The United Nations’ highest court has delivered a historic decision declaring that countries have legal obligations under international law to curb greenhouse gas emissions – or face potential legal consequences, including compensation for climate-vulnerable nations.
In a decision welcomed as a “planetary-scale win” by climate advocates and small island states, the International Court of Justice (ICJ) ruled that governments must take “urgent and effective action” to address climate change, stating that failure to do so may constitute “an internationally wrongful act”.

The Fijian Government said in a statement that the advisory opinion confirms what science and morality have long made clear: “no State is exempt from responsibility, and those most responsible for emissions must also be responsible for action”.

Fiji’s Environment and Climate Change Minister, Mosese Bulitavu, called the decision “a historic step forward”.
“The law now speaks as clearly as the science: climate inaction has consequences. This Opinion strengthens our hand and sharpens our voice as we seek fairness, justice, and survival for our people,” said Minister Bulitavu.
“Fiji calls on all nations to act boldly. No more excuses. No more delay. The planet is watching, and so are our children.”
While the ICJ’s opinion is not legally binding, it provides powerful legal clarity and is expected to shape national and international climate litigation for years to come.

In a powerful affirmation of international law, the Court clarified that all States are required to reduce emissions in accordance with climate treaties and customary law, and where harm is established, may be obligated to provide restitution or compensation.
The ruling has major implications for high-emitting nations such as Australia, which had argued during court proceedings — alongside fossil fuel giants Saudi Arabia, China, and the United States — that state obligations were limited to existing climate treaties such as the Paris Agreement. The ICJ rejected this narrow interpretation.
Instead, the court found that states must also uphold climate responsibilities arising from broader international legal frameworks, including human rights law and the law of the sea. The ruling also holds countries accountable for private actors within their borders — including the regulation of fossil fuel industries and subsidies.
Fiji’s government said the Court’s recognition that environmental degradation threatens fundamental human rights, such as life, health, food, water, and housing, reinforces the position long championed by vulnerable nations: that the climate crisis is also a justice and human rights issue.

The ruling stems from a campaign initiated in 2019 by law students at the University of the South Pacific (USP), who sought legal pathways to unlock climate justice. With support from the Vanuatu government, the case gained the backing of more than 100 nations and became the largest ever heard by the ICJ.
USP has praised the advisory opinion on climate change as a “powerful shift in international climate justice.”
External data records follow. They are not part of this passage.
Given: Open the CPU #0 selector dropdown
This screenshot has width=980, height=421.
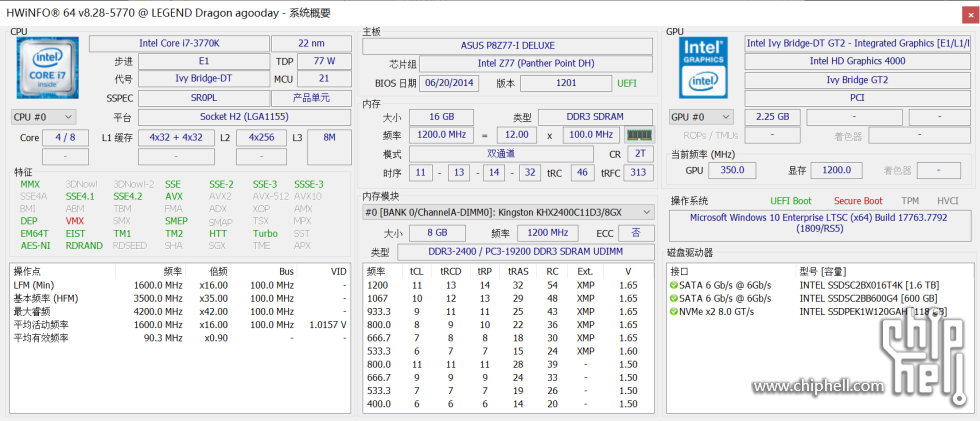Looking at the screenshot, I should point(43,117).
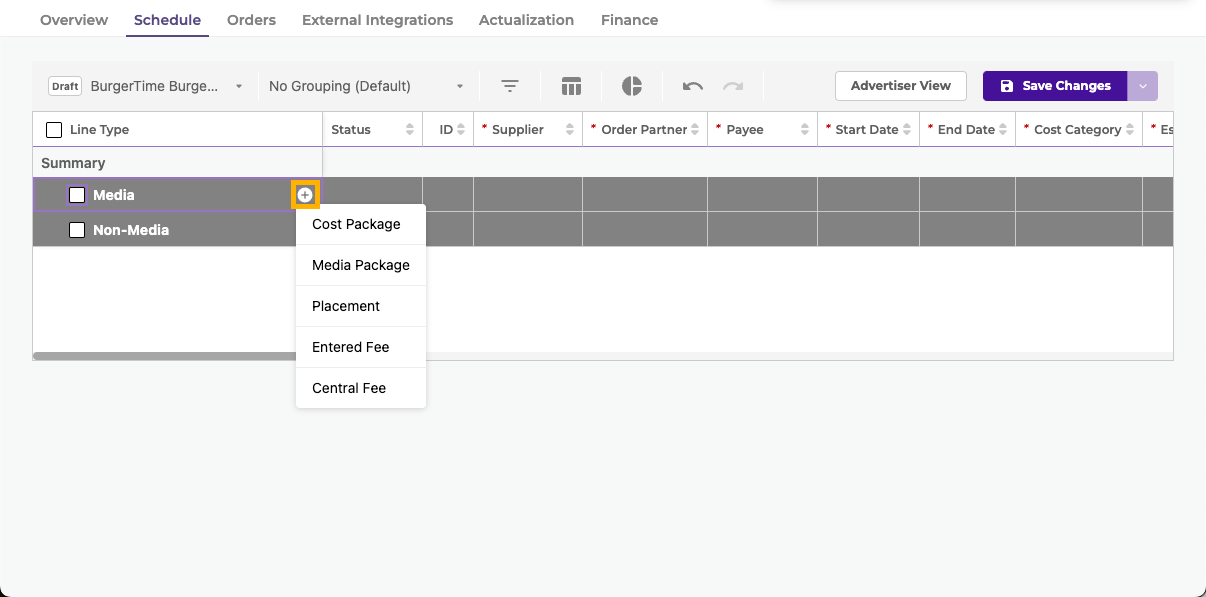Viewport: 1206px width, 597px height.
Task: Click the Save Changes button
Action: pyautogui.click(x=1055, y=86)

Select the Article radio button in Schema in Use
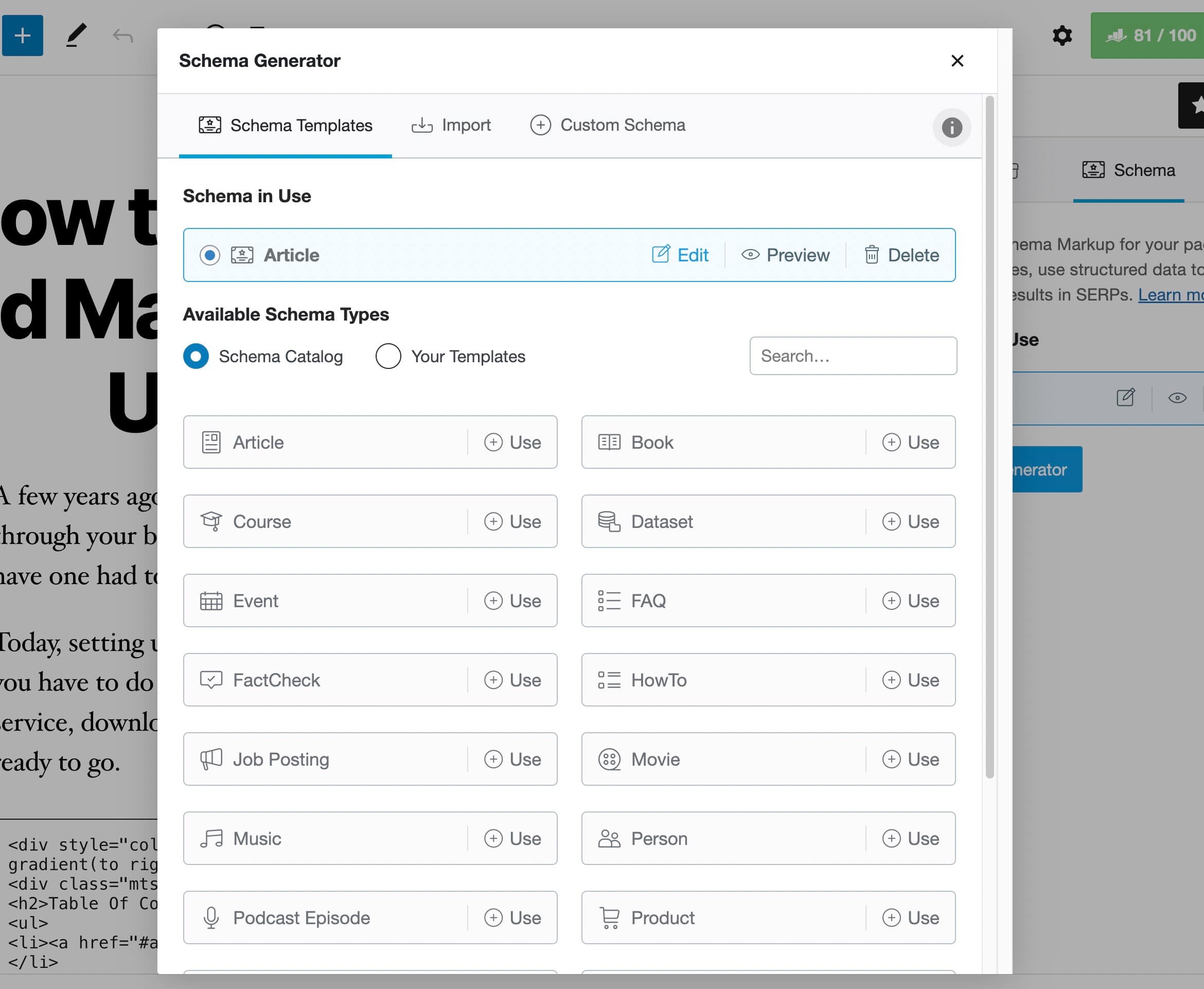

In a Facebook post, the university highlighted the pivotal role played by its Pacific Island law students, stating:
“What began with Pacific Island law students from The University of the South Pacific has grown into a global movement demanding legal accountability for climate inaction.”

Celebrating the success of the #ClimateICJAO campaign, USP added:
“This milestone reaffirms what the Pacific has always known: that our voices, cultures and futures matter!” The university described the moment as a victory for the Pacific, calling it a shining example of “#PacificYouthLeadership.”

Prime Minister Sitiveni Rabuka expressed Fiji’s gratitude for the advisory opinion, and reaffirmed the country’s commitment to low-carbon development, renewable energy, coastal resilience, and relocating at-risk communities.
The Fijian government also called on all high-emitting countries to take immediate, transformative steps — including stronger emissions targets, enhanced climate finance, and operationalisation of the Loss and Damage Fund — and pledged to push for this at COP30 in Brazil.
Australia, which co-sponsored the UN resolution referring the case to the ICJ, has said it will “carefully consider the court’s opinion”.
An Australian government spokesperson acknowledged the ruling, stating:
“Climate change is one of the greatest existential threats to all humanity, and it’s having a significant effect on our region. We will now embed serious climate targets in law and make the changes necessary to achieve them.”
Legal experts say the opinion will have far-reaching influence in future court proceedings — including in Australia, where recent cases have tested whether the government has a legal duty of care to protect vulnerable communities such as Torres Strait Islanders.
As Minister Bulitavu declared:
“The ICJ’s Opinion is not just a legal milestone, it is a call to action that the world must now answer.”

The advisory opinion on climate obligations, while unanimous in its conclusions, was accompanied by a range of separate opinions and declarations that reflect the complexity and nuance of international climate law. Vice-President Judge Sebutinde issued a separate opinion, as did Judges Tomka, Yusuf, Xue, Bhandari, Charlesworth, and Aurescu, each offering individual perspectives on the scope and interpretation of state responsibilities. Judge Bhandari also joined Judge Cleveland in a bilingual joint declaration, while Judge Charlesworth co-authored a joint declaration with Judges Brant, Cleveland, and Aurescu. Additionally, individual declarations were made by Judges Nolte, Cleveland, and Tladi. These opinions and declarations provide deeper insight into the legal reasoning behind the ruling and highlight the diverse judicial perspectives on the climate crisis and state accountability.